This is important because AGNRs become semiconductors at certain widths. The discovery creates new research paths in spintronics, with potential applications in electronic and single-molecule sensing.
The goal was to use AGNRs to block magnetic interactions on a metal. The team focused on how the AGNRs affect these interactions in a molecule tightly adhered to gold using the phenomenon of Kondo resonance — a well-defined, temperature-dependent effect between a single magnetic atom or molecule and a metal’s free electrons.

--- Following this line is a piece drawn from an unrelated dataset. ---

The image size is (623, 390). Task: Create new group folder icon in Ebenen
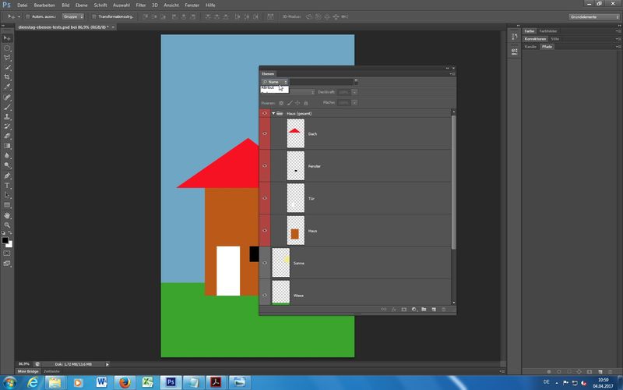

nanoribbons facilitate interactions between the magnetic molecules and gold crystal surface
The nanoribbons did not block but facilitated interactions between the magnetic molecules and gold crystal surface, shown here in the foreground. The image was taken on a low-temperature scanning tunneling microscopy tool at Argonne’s Center for Nanoscale Materials. (Image: Argonne National Laboratory)
To do this, the team relied on a low-temperature scanning tunneling microscopy tool at Argonne’s Center for Nanoscale Materials, a DOE Office of Science User Facility.
The researchers produced two samples with a magnetic molecule known to have strong Kondo effects. One sample contained an AGNR layer and the other did not. The team mapped the tunneling voltage changes and the proportional Kondo temperatures across a nanoscale landscape on both magnetic molecules. The Kondo temperatures indirectly indicate the strength of the spin-electron interactions between the gold and the magnetic molecule.
The surprise? Instead of blocking the spin interactions between the magnetic molecule and the base metal, the AGNRs actually mediated the spin exchange, resulting in a Kondo effect nearly as strong as in the material lacking AGNRs.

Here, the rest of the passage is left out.